Work to be completed:
Every line below should be given again without alteration.

Raw data:
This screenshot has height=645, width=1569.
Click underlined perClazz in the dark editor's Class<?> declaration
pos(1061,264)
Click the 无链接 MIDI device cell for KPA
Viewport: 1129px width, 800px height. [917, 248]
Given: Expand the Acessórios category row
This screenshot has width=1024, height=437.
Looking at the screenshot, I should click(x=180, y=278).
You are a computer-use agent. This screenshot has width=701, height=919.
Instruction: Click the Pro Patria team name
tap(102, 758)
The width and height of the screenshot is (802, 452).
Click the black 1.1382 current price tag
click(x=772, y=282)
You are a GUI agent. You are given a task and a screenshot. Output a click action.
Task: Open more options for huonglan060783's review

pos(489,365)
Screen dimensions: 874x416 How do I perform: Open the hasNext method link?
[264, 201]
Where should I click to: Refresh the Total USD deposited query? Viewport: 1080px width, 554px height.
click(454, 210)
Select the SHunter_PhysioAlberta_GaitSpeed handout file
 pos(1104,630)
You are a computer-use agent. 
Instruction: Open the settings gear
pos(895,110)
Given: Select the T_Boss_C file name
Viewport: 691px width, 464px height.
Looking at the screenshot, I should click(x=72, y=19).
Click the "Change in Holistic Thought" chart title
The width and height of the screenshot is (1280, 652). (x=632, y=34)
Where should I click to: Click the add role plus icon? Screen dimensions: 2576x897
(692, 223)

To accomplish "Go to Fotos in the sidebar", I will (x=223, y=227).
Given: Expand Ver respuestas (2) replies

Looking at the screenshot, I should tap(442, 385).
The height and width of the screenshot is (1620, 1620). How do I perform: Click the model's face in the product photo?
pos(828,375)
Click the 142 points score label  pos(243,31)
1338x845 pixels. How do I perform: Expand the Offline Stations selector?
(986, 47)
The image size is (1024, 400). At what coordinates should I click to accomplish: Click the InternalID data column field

Answer for this exercise:
This screenshot has height=645, width=1569.
Click underlined perClazz in the dark editor's Class<?> declaration
pos(1061,264)
Click the 无链接 MIDI device cell for KPA
Viewport: 1129px width, 800px height. [917, 248]
Given: Expand the Acessórios category row
This screenshot has width=1024, height=437.
Looking at the screenshot, I should click(x=180, y=278).
You are a computer-use agent. This screenshot has width=701, height=919.
Instruction: Click the Pro Patria team name
tap(102, 758)
The width and height of the screenshot is (802, 452).
Click the black 1.1382 current price tag
click(x=772, y=282)
You are a GUI agent. You are given a task and a screenshot. Output a click action.
Task: Open more options for huonglan060783's review

pos(489,365)
Screen dimensions: 874x416 How do I perform: Open the hasNext method link?
[264, 201]
Where should I click to: Refresh the Total USD deposited query? Viewport: 1080px width, 554px height.
click(454, 210)
Select the SHunter_PhysioAlberta_GaitSpeed handout file
 pos(1104,630)
You are a computer-use agent. 
Instruction: Open the settings gear
pos(895,110)
Given: Select the T_Boss_C file name
Viewport: 691px width, 464px height.
Looking at the screenshot, I should click(x=72, y=19).
Click the "Change in Holistic Thought" chart title
The width and height of the screenshot is (1280, 652). (x=632, y=34)
Where should I click to: Click the add role plus icon? Screen dimensions: 2576x897
(692, 223)

To accomplish "Go to Fotos in the sidebar", I will (x=223, y=227).
Given: Expand Ver respuestas (2) replies

Looking at the screenshot, I should tap(442, 385).
The height and width of the screenshot is (1620, 1620). How do I perform: Click the model's face in the product photo?
pos(828,375)
Click the 142 points score label  pos(243,31)
1338x845 pixels. How do I perform: Expand the Offline Stations selector?
(986, 47)
The image size is (1024, 400). At what coordinates should I click to accomplish: Click the InternalID data column field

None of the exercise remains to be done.